The connection between the way you perceive the world and the language you speak is a linguistic concept called the Sapir-Whorf hypothesis. The Sapir-Whorf hypothesis is based on the studies of American linguistics Edward Sapir and Benjamin Lee Whorf in the early 20th century. Their theory became popular with the study that states that the Eskimo language has many words for snow. According to Whorf, because of the fact that Eskimos live in a cold and nival climate, they have an extensive vocabulary for the word “snow.” On the other hand, people who live in climates that experience rare or no snowfall have a comparatively smaller vocabulary related to the phenomenon, and usually, a single word is enough for them. As stated in the Sapir-Whorf hypothesis, since Eskimos have an extensive vocabulary for snow, they perceive, feel, and think differently than others. This hypothesis has two different versions: one is a strong version, the other relatively weaker. According to the strong version, the way people think and act is restricted by the language they speak. As per the weak version, language can affect our thoughts and actions only to a limited extent. As mentioned in the film, language is not just a means for us to express our feelings and thoughts; it is a living being that shapes our thoughts and the way we understand the world.

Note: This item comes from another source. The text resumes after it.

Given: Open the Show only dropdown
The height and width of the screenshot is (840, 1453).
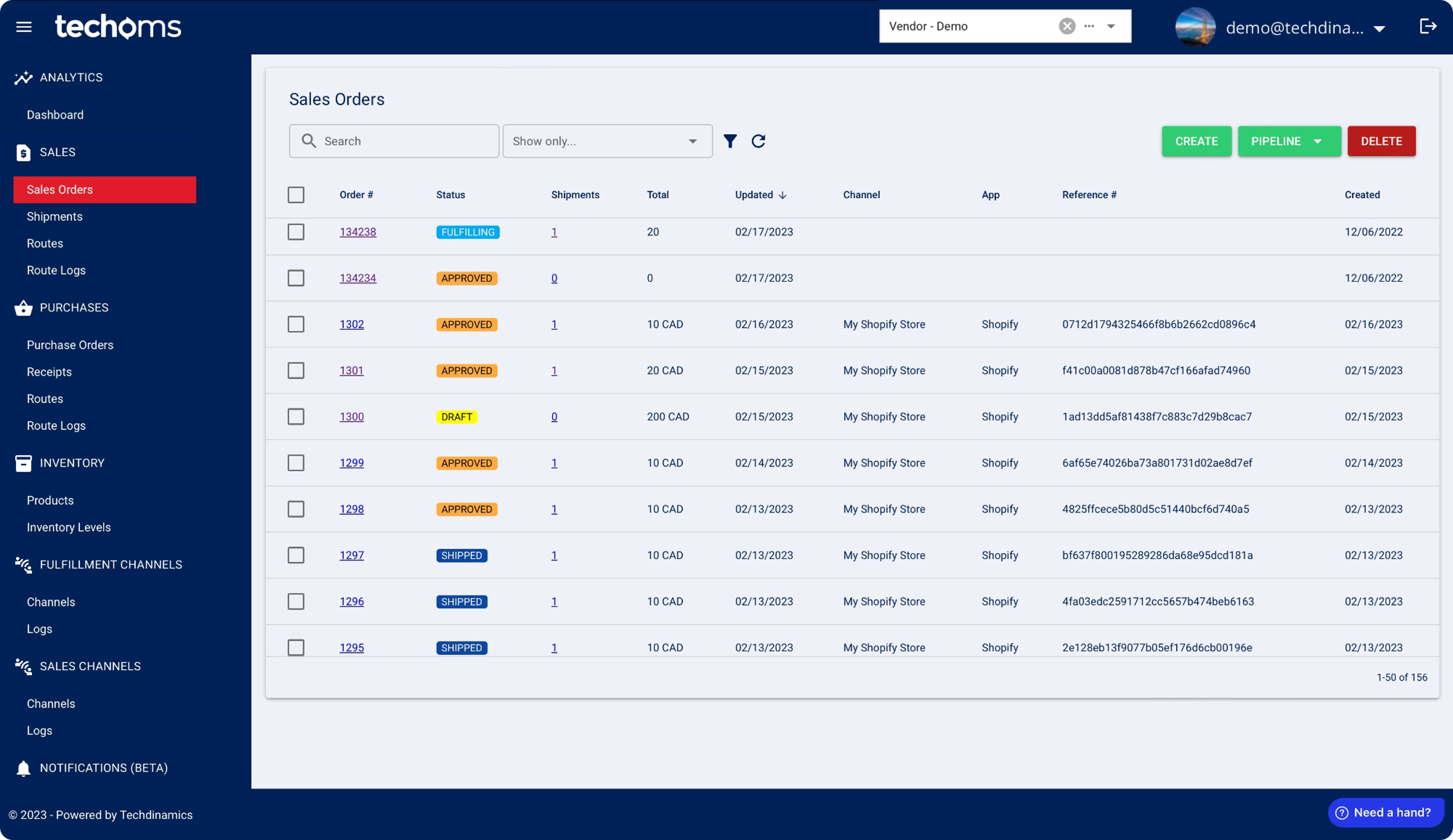Looking at the screenshot, I should 607,141.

In real life, there is a study claims that because the Russian language has two different words for “light blue” and “dark blue,” Russians can distinguish between colors better. This study is just one of many conducted on how language shapes our thoughts. There are several books dealing with the Sapir-Whorf hypothesis. In Ayn Rand’s science fiction novella Anthem, there is a dystopic society that has wiped out individuality by prohibiting personal pronouns like “I.” Ursula K. Le Guin, in her famous utopian science fiction novel The Dispossessed, deals with the Sapir-Whorf hypothesis in a similar manner. In the book, there is a society in which no one has the right to possession, and the language of this society doesn’t have the possessive case.